#### [TASK DESCRIPTION]
Wherever the word "progress" occurs in the lines below, copy the whole line.
★ ★ ★
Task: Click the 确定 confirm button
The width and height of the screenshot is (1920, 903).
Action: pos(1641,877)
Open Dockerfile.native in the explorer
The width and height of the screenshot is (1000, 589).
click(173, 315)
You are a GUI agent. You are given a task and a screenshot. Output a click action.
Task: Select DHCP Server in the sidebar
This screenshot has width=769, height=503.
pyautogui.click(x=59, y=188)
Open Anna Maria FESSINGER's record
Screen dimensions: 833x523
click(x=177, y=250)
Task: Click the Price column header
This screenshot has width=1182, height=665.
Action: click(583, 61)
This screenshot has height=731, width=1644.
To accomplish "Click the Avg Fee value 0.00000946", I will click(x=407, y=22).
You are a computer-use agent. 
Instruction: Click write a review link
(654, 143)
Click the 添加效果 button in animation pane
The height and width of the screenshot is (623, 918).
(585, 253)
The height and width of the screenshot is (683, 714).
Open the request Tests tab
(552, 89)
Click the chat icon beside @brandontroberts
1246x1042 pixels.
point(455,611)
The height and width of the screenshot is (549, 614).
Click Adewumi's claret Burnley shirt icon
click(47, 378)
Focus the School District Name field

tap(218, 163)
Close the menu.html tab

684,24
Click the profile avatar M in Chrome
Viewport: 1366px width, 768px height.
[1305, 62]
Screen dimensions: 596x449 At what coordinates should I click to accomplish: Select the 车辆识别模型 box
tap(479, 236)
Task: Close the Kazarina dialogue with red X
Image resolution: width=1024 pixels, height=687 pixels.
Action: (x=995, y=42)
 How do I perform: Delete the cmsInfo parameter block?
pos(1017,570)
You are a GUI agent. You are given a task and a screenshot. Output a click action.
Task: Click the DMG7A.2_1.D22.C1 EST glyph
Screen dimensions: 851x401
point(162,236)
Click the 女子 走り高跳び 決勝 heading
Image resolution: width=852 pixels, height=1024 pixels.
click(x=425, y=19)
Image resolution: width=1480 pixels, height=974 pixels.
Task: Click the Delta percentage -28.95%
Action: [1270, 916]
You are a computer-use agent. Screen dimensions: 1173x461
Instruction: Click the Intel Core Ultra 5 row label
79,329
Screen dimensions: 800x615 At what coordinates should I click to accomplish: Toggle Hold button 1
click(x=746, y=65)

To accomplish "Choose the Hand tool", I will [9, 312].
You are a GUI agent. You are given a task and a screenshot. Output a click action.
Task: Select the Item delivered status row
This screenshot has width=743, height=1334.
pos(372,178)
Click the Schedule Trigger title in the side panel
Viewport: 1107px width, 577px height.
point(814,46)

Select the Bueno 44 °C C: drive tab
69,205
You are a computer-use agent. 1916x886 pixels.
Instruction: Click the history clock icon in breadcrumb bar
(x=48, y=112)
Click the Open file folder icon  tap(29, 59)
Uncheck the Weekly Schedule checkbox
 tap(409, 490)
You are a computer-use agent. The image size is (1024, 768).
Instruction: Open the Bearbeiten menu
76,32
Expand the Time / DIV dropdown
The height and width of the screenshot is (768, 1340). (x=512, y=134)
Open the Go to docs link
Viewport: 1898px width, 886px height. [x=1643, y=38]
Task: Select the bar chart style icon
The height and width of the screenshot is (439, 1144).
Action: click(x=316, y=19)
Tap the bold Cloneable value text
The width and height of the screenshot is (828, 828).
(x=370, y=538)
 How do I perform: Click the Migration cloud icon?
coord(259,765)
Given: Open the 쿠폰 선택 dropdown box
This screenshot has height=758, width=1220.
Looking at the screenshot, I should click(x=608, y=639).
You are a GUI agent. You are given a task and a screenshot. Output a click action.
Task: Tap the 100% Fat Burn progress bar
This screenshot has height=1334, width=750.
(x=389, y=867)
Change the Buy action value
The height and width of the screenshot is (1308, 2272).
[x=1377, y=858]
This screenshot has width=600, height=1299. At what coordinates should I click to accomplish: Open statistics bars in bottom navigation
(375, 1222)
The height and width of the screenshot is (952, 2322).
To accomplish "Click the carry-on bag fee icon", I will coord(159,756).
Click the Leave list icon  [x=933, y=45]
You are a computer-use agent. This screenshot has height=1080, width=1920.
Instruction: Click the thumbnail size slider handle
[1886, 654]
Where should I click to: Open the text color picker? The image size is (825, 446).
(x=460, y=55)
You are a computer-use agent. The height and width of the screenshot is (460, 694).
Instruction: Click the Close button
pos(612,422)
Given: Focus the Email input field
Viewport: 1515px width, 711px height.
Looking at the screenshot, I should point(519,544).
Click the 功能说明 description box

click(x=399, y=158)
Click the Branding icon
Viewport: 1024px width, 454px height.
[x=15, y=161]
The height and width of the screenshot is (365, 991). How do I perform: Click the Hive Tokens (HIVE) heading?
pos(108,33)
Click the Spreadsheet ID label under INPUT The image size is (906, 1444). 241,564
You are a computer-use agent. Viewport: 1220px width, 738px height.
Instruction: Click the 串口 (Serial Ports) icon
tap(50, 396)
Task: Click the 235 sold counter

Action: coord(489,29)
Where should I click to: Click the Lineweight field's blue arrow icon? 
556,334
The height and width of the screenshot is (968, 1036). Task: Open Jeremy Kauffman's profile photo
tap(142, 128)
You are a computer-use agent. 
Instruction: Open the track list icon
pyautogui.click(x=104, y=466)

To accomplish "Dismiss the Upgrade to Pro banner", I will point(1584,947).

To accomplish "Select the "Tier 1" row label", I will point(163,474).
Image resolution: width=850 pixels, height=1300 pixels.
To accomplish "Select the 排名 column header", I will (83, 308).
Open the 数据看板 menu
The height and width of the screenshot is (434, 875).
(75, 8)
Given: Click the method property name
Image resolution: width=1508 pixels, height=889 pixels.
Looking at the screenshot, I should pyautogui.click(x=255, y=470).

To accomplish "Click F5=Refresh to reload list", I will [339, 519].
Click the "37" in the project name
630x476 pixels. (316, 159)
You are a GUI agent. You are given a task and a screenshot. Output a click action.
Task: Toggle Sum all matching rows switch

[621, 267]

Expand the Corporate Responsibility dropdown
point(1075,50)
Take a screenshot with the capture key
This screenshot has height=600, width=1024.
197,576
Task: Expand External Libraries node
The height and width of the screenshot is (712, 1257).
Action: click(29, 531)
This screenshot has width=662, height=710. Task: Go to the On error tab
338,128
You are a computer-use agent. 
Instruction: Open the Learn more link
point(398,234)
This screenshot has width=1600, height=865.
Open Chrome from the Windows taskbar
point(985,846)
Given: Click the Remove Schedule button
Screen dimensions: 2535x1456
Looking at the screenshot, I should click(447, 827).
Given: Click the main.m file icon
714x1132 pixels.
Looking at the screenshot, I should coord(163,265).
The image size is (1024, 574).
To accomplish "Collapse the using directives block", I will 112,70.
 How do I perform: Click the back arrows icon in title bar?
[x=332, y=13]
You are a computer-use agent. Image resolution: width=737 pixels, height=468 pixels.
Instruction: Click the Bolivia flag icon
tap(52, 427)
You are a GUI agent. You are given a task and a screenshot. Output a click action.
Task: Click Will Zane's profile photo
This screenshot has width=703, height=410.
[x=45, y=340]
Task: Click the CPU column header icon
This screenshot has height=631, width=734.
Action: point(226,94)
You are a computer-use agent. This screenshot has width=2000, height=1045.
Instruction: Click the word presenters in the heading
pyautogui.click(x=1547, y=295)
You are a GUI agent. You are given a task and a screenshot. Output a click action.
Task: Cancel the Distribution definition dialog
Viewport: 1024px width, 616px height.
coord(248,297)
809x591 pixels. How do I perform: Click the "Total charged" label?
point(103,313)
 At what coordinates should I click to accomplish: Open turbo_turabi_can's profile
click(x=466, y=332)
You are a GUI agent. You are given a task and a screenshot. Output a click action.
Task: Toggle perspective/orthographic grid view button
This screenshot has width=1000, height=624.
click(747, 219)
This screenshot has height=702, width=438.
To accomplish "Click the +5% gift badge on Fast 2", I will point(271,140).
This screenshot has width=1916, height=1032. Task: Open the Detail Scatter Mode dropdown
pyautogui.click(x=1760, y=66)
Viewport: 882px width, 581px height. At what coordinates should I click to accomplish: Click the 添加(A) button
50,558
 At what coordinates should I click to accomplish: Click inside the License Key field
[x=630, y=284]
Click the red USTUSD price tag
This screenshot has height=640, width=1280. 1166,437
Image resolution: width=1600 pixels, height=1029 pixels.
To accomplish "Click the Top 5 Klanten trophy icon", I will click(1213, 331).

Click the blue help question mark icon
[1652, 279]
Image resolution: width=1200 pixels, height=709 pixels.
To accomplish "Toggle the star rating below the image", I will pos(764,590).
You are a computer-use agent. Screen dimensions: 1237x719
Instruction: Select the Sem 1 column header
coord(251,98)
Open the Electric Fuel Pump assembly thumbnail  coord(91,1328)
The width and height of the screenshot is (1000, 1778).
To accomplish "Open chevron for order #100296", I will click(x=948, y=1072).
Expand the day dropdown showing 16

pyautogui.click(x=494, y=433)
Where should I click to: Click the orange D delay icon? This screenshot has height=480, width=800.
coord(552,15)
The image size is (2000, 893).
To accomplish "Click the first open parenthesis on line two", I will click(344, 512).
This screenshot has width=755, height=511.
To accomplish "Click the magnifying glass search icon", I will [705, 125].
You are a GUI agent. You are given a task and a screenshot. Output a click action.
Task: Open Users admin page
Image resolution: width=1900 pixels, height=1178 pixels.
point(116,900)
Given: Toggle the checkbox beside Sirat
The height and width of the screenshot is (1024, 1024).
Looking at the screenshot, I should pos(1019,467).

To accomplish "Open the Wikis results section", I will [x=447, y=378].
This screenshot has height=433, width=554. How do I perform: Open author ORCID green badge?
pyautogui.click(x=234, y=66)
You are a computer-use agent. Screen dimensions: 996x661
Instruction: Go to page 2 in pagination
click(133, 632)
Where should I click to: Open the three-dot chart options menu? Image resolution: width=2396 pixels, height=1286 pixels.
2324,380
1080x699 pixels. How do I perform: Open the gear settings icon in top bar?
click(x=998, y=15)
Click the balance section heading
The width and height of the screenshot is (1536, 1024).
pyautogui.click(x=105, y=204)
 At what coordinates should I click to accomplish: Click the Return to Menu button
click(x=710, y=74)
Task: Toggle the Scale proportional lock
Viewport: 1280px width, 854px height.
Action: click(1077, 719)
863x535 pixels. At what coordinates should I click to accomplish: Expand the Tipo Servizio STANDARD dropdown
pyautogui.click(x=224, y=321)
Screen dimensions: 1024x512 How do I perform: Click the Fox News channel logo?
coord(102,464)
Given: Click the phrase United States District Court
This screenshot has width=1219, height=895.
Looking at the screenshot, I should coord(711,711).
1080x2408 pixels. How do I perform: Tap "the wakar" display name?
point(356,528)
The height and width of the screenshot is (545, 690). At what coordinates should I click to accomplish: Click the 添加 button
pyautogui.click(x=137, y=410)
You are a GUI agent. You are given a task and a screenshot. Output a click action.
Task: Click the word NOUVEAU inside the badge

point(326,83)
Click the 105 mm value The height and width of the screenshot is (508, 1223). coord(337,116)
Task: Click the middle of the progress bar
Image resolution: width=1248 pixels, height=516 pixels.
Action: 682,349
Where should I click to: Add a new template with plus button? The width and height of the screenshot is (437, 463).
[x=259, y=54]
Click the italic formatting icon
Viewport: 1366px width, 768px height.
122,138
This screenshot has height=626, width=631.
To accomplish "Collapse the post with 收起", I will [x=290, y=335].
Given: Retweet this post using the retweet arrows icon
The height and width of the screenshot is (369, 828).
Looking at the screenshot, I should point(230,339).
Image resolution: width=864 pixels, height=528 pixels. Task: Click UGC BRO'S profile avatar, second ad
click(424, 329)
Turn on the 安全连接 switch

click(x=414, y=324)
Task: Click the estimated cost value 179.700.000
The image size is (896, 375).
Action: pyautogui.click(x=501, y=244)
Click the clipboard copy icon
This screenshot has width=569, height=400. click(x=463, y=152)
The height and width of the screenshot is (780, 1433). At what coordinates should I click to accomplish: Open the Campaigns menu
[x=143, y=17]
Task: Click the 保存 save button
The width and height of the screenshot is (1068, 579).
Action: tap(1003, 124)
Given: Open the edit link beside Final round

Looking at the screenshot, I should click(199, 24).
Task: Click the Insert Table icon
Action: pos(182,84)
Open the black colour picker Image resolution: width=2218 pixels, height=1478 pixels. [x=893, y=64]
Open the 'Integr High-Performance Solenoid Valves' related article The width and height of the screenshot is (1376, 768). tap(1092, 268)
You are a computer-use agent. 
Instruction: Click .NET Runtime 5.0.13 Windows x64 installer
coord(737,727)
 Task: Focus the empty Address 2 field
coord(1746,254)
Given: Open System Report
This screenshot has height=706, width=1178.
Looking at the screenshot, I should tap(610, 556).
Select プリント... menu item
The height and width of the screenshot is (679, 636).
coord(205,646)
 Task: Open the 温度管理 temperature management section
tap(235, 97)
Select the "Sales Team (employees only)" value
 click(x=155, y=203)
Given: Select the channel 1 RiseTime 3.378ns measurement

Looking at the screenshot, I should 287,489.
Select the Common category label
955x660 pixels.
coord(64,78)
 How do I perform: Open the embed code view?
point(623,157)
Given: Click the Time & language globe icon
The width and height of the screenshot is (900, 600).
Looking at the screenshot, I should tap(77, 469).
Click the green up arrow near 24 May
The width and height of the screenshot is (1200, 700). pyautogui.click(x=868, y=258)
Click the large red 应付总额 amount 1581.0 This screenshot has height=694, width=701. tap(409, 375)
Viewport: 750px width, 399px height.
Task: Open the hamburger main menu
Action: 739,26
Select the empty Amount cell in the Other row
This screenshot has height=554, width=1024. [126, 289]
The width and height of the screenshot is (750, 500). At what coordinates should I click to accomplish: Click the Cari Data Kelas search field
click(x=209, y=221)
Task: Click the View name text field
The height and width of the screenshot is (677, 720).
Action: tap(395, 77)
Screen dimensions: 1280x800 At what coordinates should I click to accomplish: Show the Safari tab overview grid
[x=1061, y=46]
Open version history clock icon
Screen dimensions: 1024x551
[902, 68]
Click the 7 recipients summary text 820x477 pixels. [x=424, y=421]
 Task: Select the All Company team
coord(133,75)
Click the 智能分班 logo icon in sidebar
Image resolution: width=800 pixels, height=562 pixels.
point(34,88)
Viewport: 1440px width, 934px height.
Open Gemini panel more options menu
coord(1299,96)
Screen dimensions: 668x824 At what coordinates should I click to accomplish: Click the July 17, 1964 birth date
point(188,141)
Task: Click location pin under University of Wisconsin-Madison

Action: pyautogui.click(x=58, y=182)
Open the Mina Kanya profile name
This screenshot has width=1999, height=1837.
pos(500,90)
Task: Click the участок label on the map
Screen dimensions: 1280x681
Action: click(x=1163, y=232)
★ ★ ★
#### [ANSWER]
Task: Tap the 100% Fat Burn progress bar
Task: Click the middle of the progress bar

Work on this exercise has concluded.